─── RECORDS SHOWN

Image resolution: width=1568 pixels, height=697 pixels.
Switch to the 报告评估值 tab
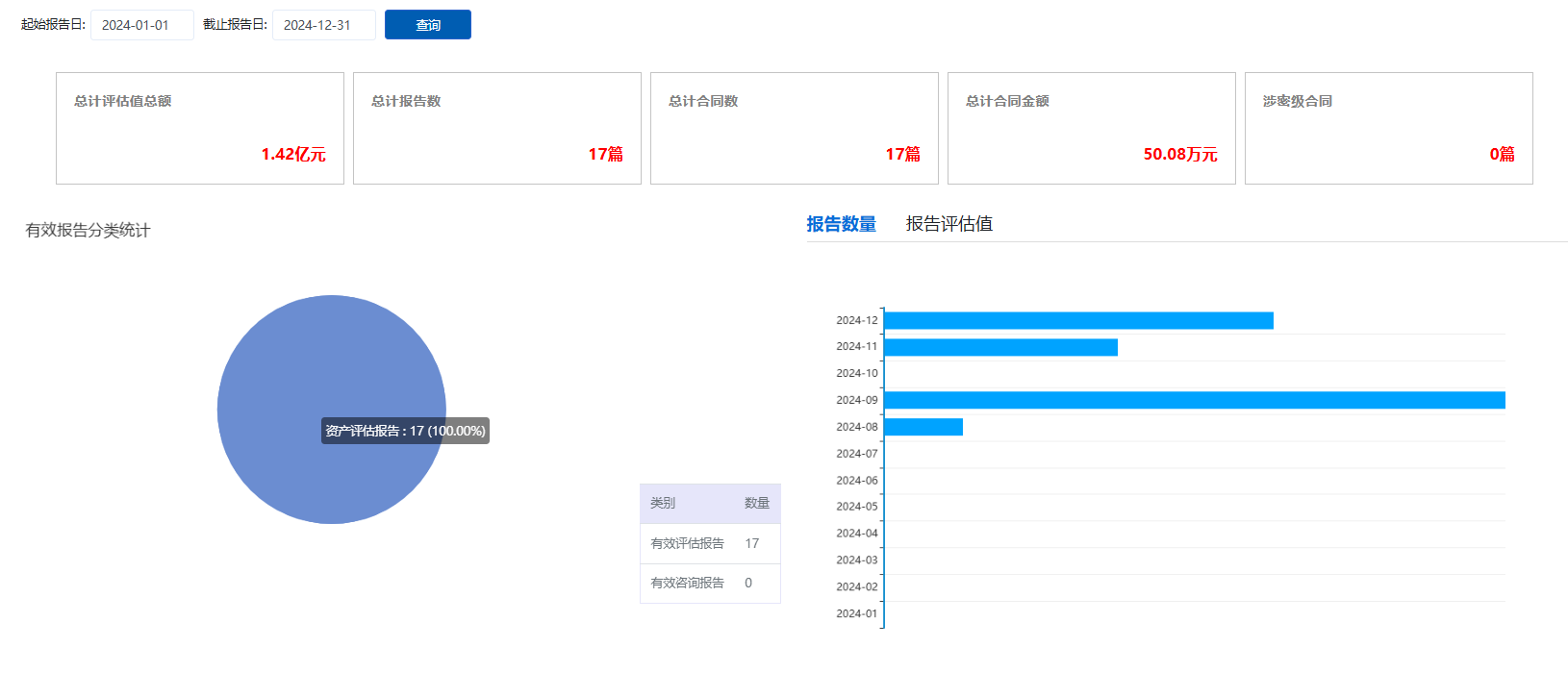click(948, 224)
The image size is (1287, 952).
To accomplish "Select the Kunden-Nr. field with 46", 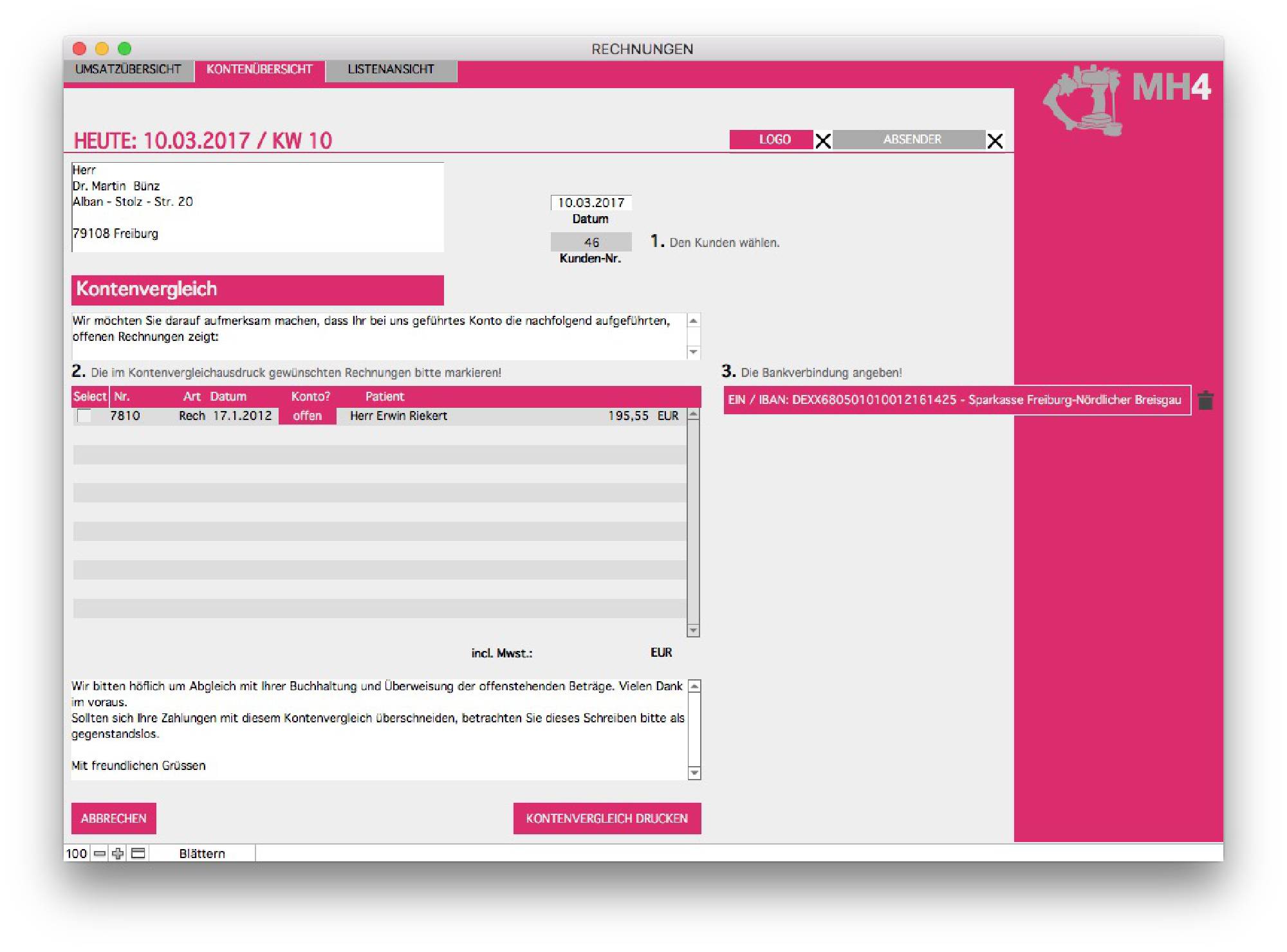I will [x=591, y=243].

──────

(AIM OF THE EXERCISE) Count the lines in the material above that contain the string "resolution", matching case exactly, and reply with the number alone.

(RESULT) 1